EVBox fondateur de l’alliance ChargeUp Europe pour l’électromobilité

Des acteurs majeurs du secteur des infrastructures de recharge pour véhicules électriques (VE) s’unissent et forment une nouvelle alliance pour soutenir le déploiement de politiques en matière de VE en Europe axées sur l’utilisateur final. EVBox Group, Allego et ChargePoint, qui possèdent ensemble plus de 150.000 points de charge dans leurs réseaux à travers l’UE, ont annoncé le lancement de ChargeUp Europe lors de l’événement Revolution Digital diffusé en ligne le 31 mars 2020 et ont appelé d’autres entreprises du secteur des VE partageant les mêmes idées à se joindre à cette initiative.
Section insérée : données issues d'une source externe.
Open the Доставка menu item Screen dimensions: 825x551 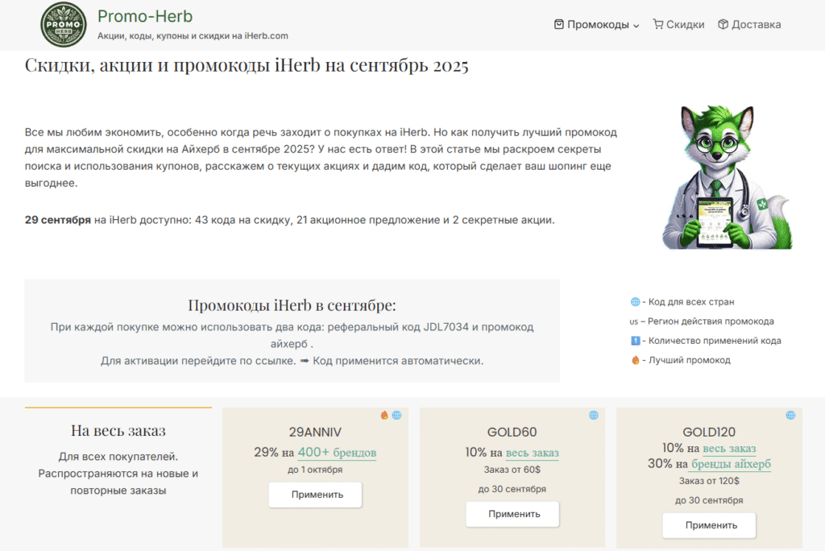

EVBox Group, Allego et ChargePoint

ChargeUp Europe, au-delà de ses trois membres fondateurs EVBox Group (EVBox et Everon), Allego et ChargePoint, est déjà en train d’accueillir de nouveaux membres. ChargeUp Europe ambitionne de permettre un déploiement rapide et efficace de l’infrastructure de recharge pour véhicules électriques en Europe. L’alliance travaillera sur la mise en œuvre de politiques européennes pour soutenir les investissements dans les infrastructures de recharge, lever les obstacles sur le marché et faciliter une adoption de la mobilité électrique ainsi qu’une expérience fluide pour les conducteurs de véhicules électriques.

44 millions de VE en 2030

ChargeUp Europe se forme à un moment où l’UE vise à atteindre la neutralité carbone d’ici 2050 par le biais du « Green Deal », tout en assistant à une demande forte en véhicules électriques. Selon les prévisions, 44 millions de véhicules électriques devraient circuler sur les routes européennes d’ici à 2030. Pour s’assurer que le développement des infrastructures suive le rythme de l’adoption croissante des VE et permette la transition vers une mobilité électrique, ChargeUp Europe s’appliquera à la mise en place de conditions de marché adéquates pour encourager les investissements pour les infrastructures de recharge en Europe et pour offrir un modèle de marché ouvert et centré sur l’utilisateur.

Lancement à l’été 2020 ?

Le lancement de ChargeUp Europe est programmé cet été à Bruxelles. Compte tenu des circonstances actuelles autour de l’épidémie de COVID-19, cette date est susceptible de changer. Vous pouvez consulter le site web de l’alliance pour vous tenir au courant : www.chargeupeurope.eu.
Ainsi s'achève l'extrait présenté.